When he took up his position in July 2005, Lindenstrauss raised the standard of state control and introduced important reforms and refreshing innovations to the work of his office. These included the carrying-out of audits in real time, publication of the names of those being investigated, holding up governmental actions following the receipt of complaints, and a fierce struggle against corruption and the ties between capital and government.
Nonetheless, both the way in which Lindenstrauss tried to implement these aims and his personal conduct in the job contributed to contempt for the office of state comptroller. During his term of office, there has been an increase in the publicity given to the comptrollers' investigations, sometimes even before they were completed. The method of revealing the findings of investigations even before the official publication of a report is both against the law and causes harm to the investigations themselves - both those of the state comptroller and those of the police. The comptroller's office claims that it is not the source of the leaks. Nevertheless, the fact remains that, under the predecessors of Lindenstrauss, investigations were carried out under a cloak of secrecy, and findings were made public only at the same time that an official report came out.
Moreover, the partial information that has been published about comptroller's investigations has, in certain cases, raised expectations of severe final findings, expectations that did not always bear fruit. One striking example of this was the investigation carried out by the comptroller into donations received from tycoons by Deputy Prime Minister Shimon Peres, when he participated in the primaries for the Labor Party leadership. During the investigation, there were reports in the media that the comptroller was examining suspicions of apparently criminal offenses, but in the long run, the comptroller decided - even though he strongly criticized Peres - not to recommend to the attorney general the opening of a criminal investigation against Peres.
Lindenstrauss also made a mistake in terms of the way he implemented the paragraph in the state comptroller's law that makes it mandatory for him to transfer findings to the attorney general for the latter to decide whether or not to open a criminal investigation. Thus he should have transferred his findings about the donations received by Peres to the attorney general already at the beginning of the investigation - especially since, at the beginning of the audit, the impression expressed at the comptroller's office was that the findings were criminal.
The comptroller made a similar mistake in the way in which he conducted the investigation about the purchase by Ehud Olmert of the apartment on Cremieux Street in Jerusalem. He should have transferred the findings to the attorney general as early as last summer. Instead, the comptroller carried on with his investigation, passing along his findings to the attorney general only recently and without writing a report.

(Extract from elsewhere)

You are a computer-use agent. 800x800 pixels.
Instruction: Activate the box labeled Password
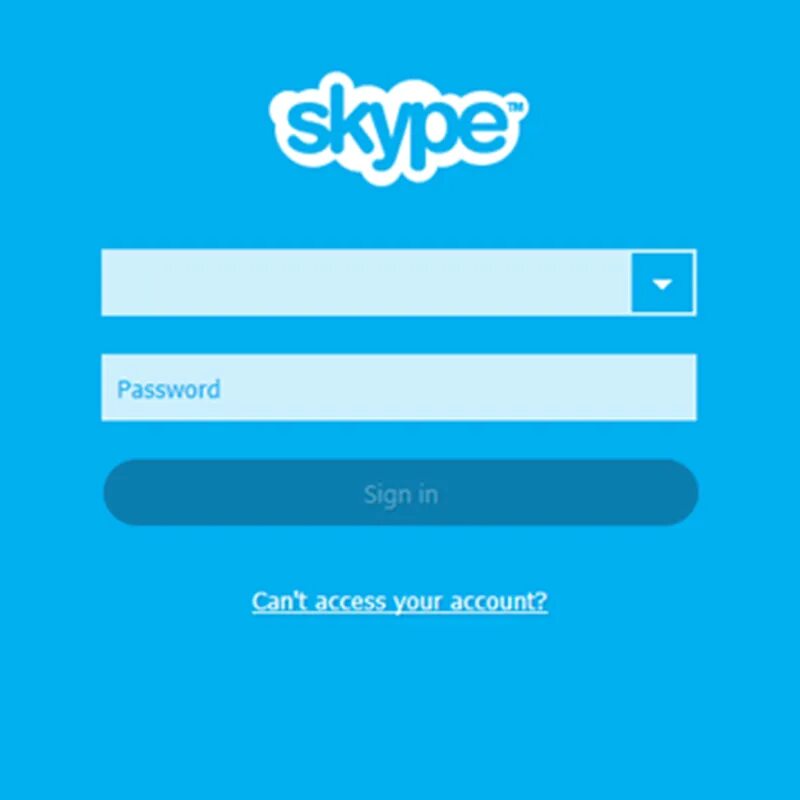tap(399, 388)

Contrary to the way in which he delayed the report on the Cremieux Street apartment, the comptroller showed a great deal of zeal in publicizing in the Knesset his interim findings about the readiness of the Home Front during the Second Lebanon War. This is strange behavior. Instead of running to the Knesset, he should have sent the findings to the prime minister or the defense minister and allowed them a short time to address the defects he found. Only after that, should he have turned to the public and announced to it that the defects had been corrected.
One should not conclude from the harsh criticism of Lindenstrauss that Olmert is white as snow. Lindenstrauss was right in investigating the strong suspicions that arose against the prime minister. The problem is that the leaks about the investigations (as mentioned, the state comptroller's office denies that they came from that quarter) and the conduct of the comptroller have led to a world war between the two and have given Olmert an escape hatch. In place of being audited, Olmert has become the auditor of the auditor.
The sorry result is that, from the lofty status of the one who is supposed to wipe out corruption in the government, the comptroller has descended to being suspected himself of abusing the power of his office. This occurrence could in the future harm the public's normally serious attitude toward the findings of the state comptroller.